But though Oliver's resolution to despatch the king was there and then taken, he professed to be undecided almost to the last. It was his invariable policy to appear to be led by those he was misleading.

At a later date honest General Ludlow made the following curious notes at a conference convened by Cromwell, in Westminster, between the so-called "Grandees of the House and the Army" and the "Commonwealth's men," or Republicans, of whom Ludlow was one:—

"The Grandees, of whom Lieutenant-General Cromwell was the head, kept themselves in the clouds, and would not declare their judgments either for a monarchical, aristocratical, or democratical government, maintaining that any of them might be good in themselves, or for us, according as Providence should direct. The Commonwealth men declared that monarchy was neither good in itself nor for us; that it was not desirable in itself from the 8th chapter and 8th verse of the First Book of Samuel, where the rejection of the judges and the choice of a king was charged upon the Israelites by God himself as a rejection of Him, and from divers more texts of Scripture to the same effect. And that it was in no way conducive to the interest of the nation, was endeavoured to be proved by the infinite mischiefs and oppressions we had suffered under it; that indeed our ancestors had permitted themselves to be governed by a single person, but with this proviso that he should govern according to the direction of the law which he always bound himself by oath to perform; that the king had broken his oath and thereby dissolved our allegiance.

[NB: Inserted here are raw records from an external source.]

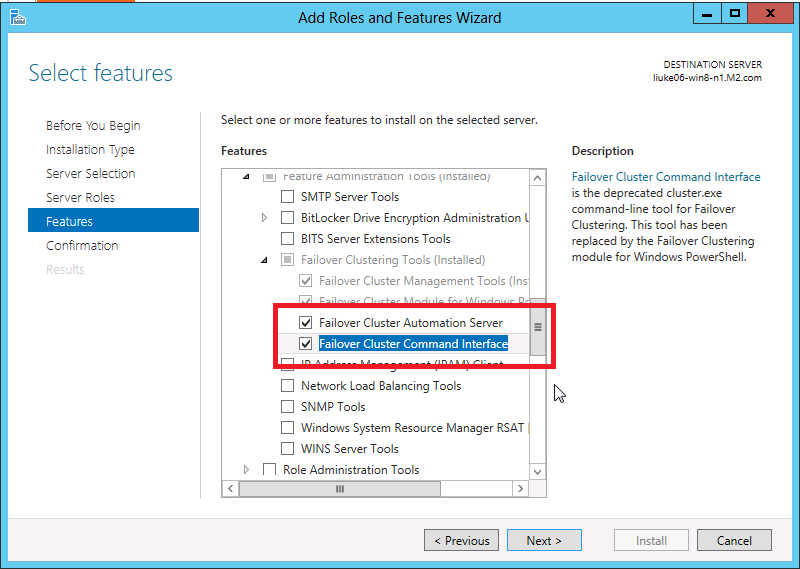Click the wizard icon in the title bar
Viewport: 800px width, 569px height.
tap(17, 17)
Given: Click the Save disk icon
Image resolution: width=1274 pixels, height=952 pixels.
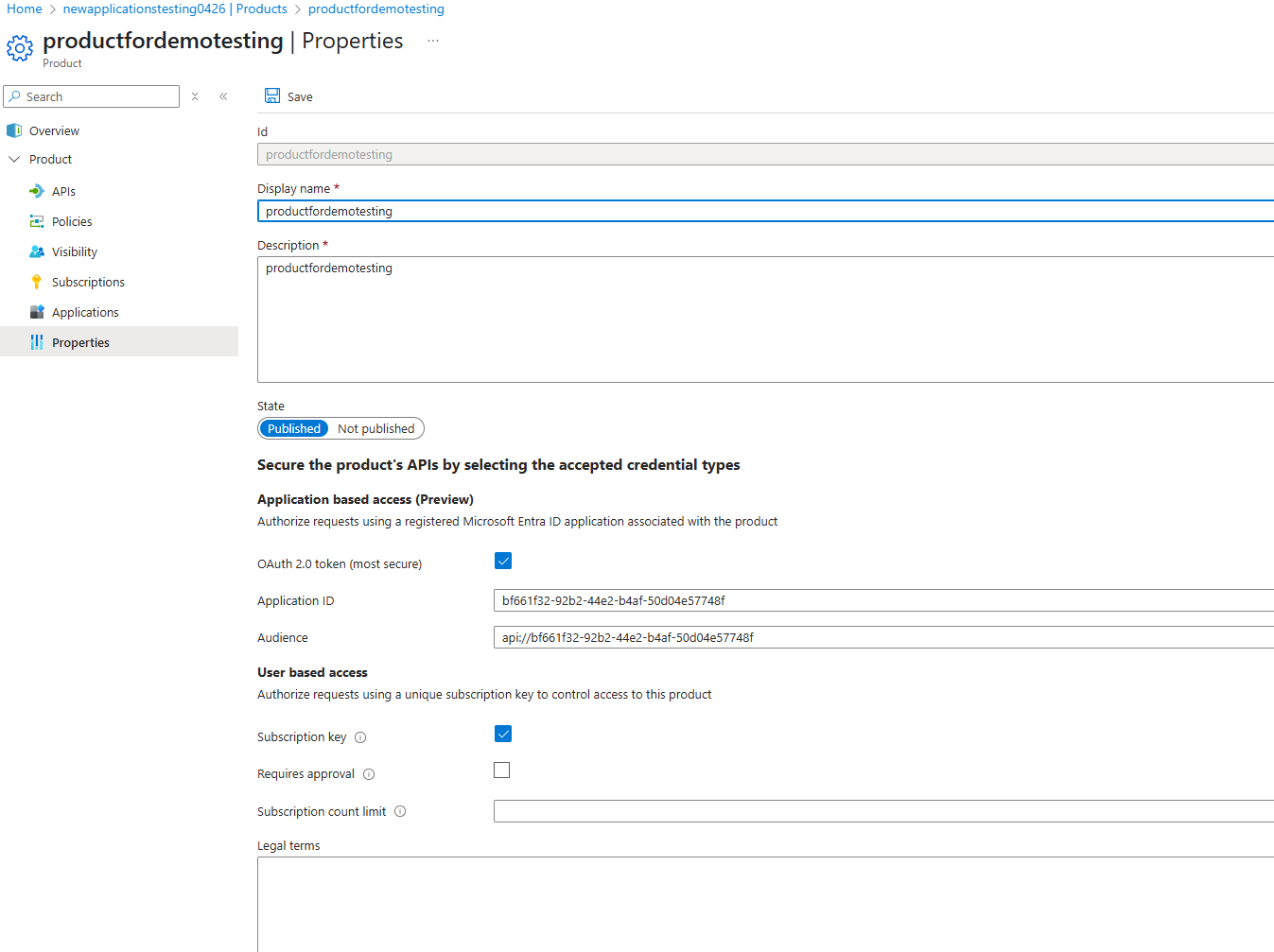Looking at the screenshot, I should click(x=271, y=95).
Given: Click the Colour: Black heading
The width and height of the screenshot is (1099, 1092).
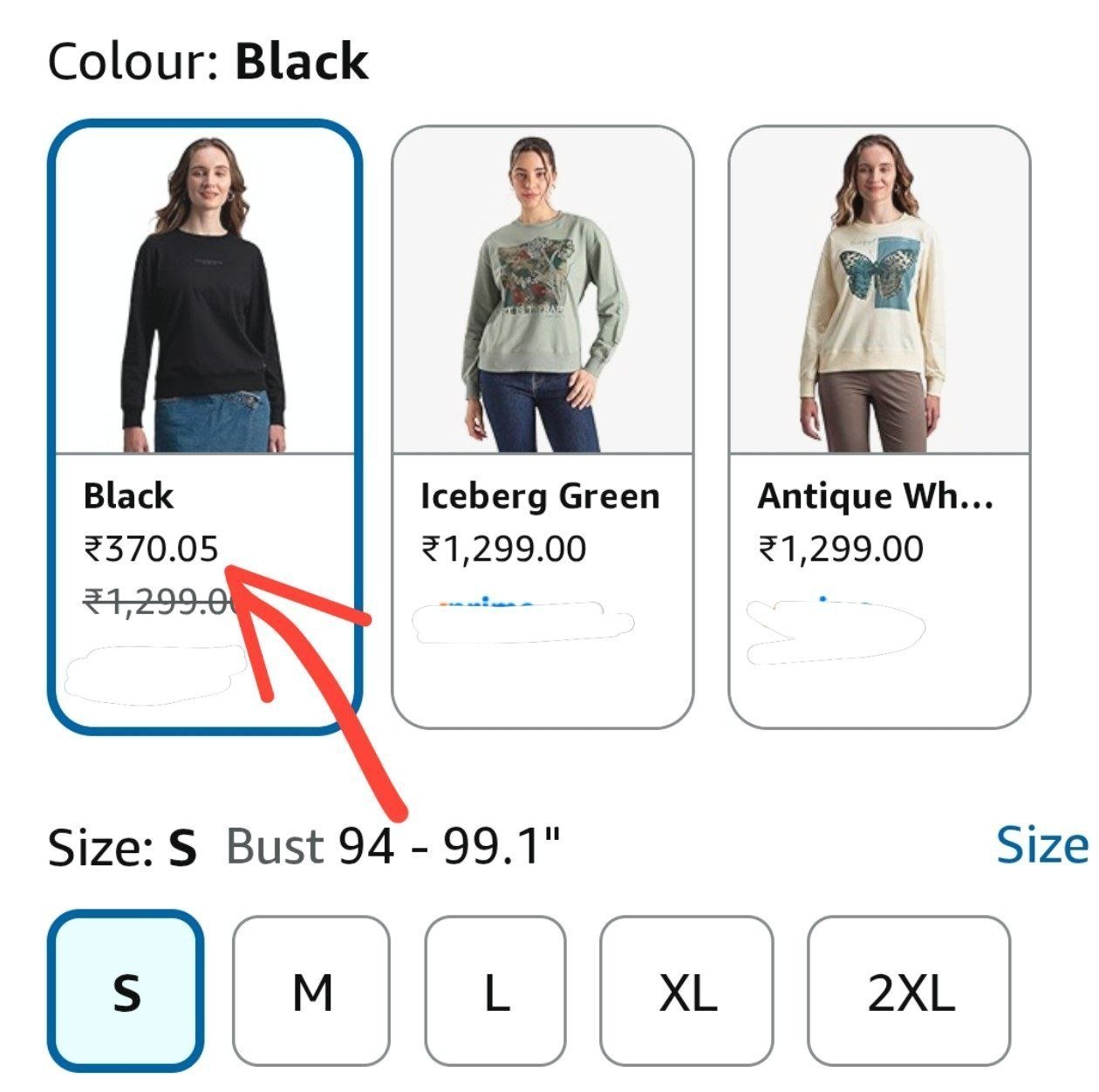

Notwithstanding what was said, Lieutenant-General Cromwell—not for want of conviction, but in hopes of making a better bargain with another party—professed himself unresolved; and having learned what he could of the principles and intentions of those present at the conference, took up a cushion and flung it at my head and then ran down the stairs; but I overtook him with another, which made him hasten down faster than he desired. The next day, passing by me in the House, he told me he was convinced of the desirableness of what was proposed, but not of the feasibleness of it, thereby I suppose, designing to encourage me to hope that he was inclined to join with us, though unwilling to publish his opinion, lest the Grandees should be informed of it, to whom I presume he professed himself of another opinion."